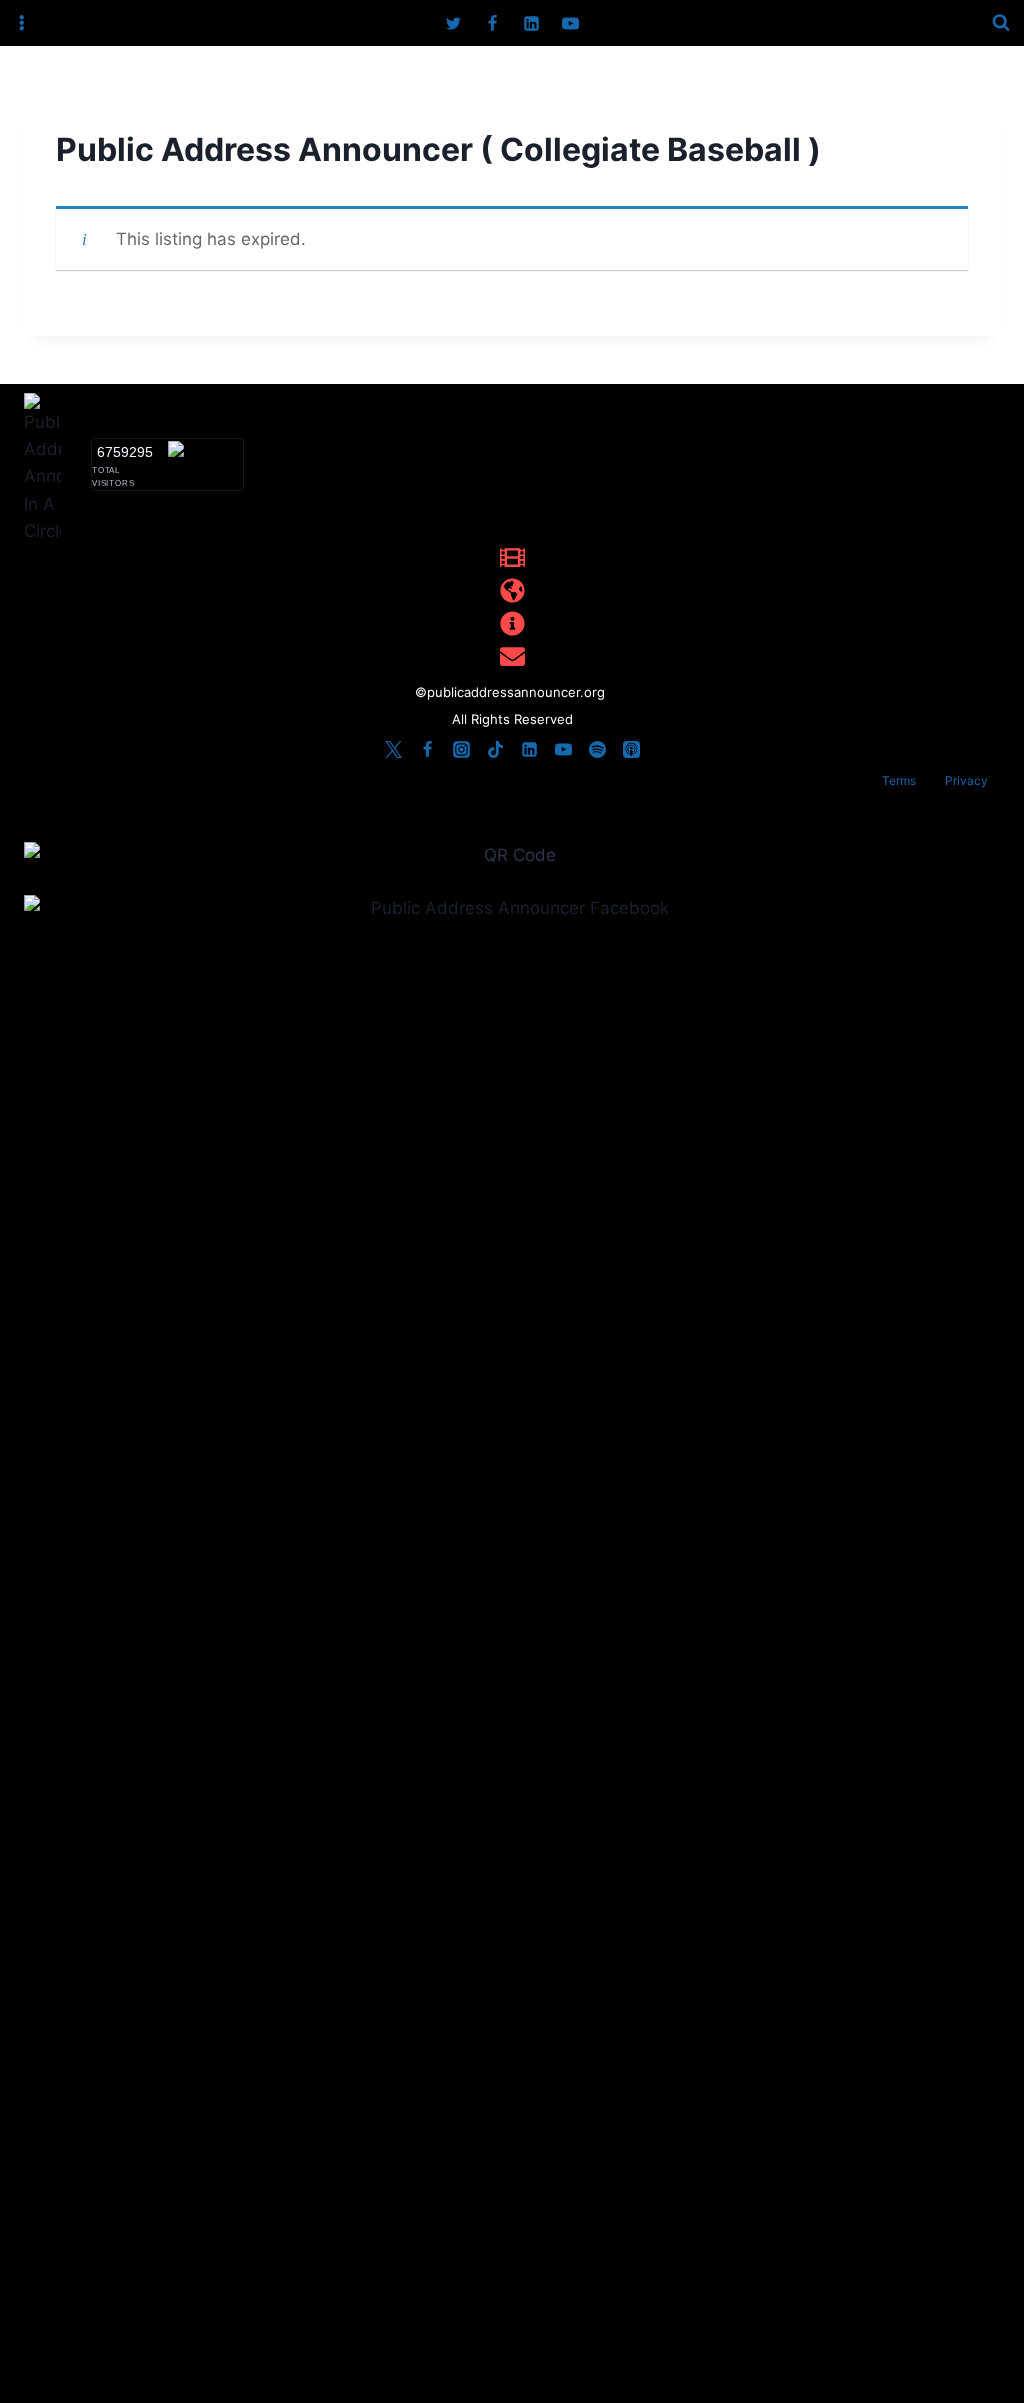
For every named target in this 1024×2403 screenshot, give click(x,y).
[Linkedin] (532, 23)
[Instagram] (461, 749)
---
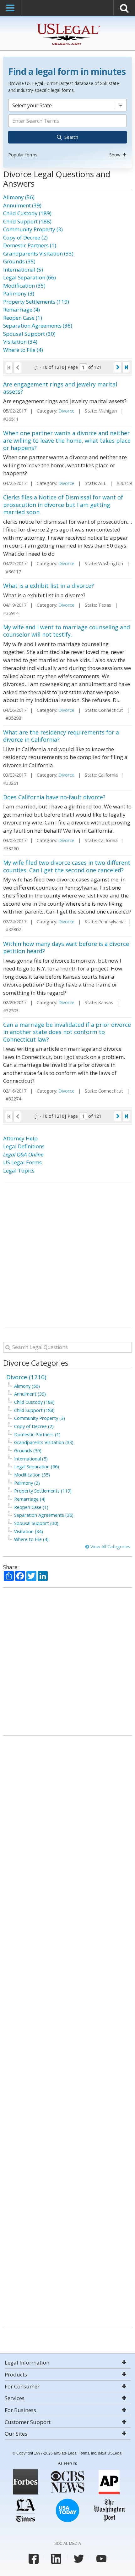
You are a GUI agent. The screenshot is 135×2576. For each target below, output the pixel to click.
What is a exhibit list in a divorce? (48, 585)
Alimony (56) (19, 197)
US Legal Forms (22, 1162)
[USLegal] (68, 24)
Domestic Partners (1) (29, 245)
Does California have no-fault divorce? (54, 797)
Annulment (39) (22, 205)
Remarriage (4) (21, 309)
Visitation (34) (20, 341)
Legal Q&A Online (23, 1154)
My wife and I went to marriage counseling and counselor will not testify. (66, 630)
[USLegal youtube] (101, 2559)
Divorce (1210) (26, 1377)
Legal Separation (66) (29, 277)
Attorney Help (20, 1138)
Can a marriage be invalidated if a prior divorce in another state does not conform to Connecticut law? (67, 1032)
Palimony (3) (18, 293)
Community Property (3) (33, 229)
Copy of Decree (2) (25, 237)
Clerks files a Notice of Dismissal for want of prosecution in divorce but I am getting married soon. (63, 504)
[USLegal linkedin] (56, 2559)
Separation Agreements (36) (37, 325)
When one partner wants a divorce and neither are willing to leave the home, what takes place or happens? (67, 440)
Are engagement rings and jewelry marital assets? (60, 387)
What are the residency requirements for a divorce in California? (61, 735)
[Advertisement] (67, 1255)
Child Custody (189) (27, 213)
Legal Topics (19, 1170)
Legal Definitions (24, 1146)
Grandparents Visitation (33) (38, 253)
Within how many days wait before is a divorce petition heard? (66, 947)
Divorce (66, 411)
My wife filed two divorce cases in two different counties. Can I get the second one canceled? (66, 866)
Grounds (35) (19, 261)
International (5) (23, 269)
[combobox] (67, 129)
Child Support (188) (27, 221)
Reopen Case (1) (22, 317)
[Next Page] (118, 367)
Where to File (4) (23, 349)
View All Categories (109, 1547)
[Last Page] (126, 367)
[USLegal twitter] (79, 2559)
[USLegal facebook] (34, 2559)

- **EXERCISE DETAILS**: Please return the lines above that run from the line containing "Where to File (4) (23, 349)" to the line containing "[USLegal facebook] (34, 2559)", inclusive, exactly and with no other lines.

- **EXPECTED OUTPUT**:
Where to File (4) (23, 349)
View All Categories (109, 1547)
[Last Page] (126, 367)
[USLegal twitter] (79, 2559)
[USLegal facebook] (34, 2559)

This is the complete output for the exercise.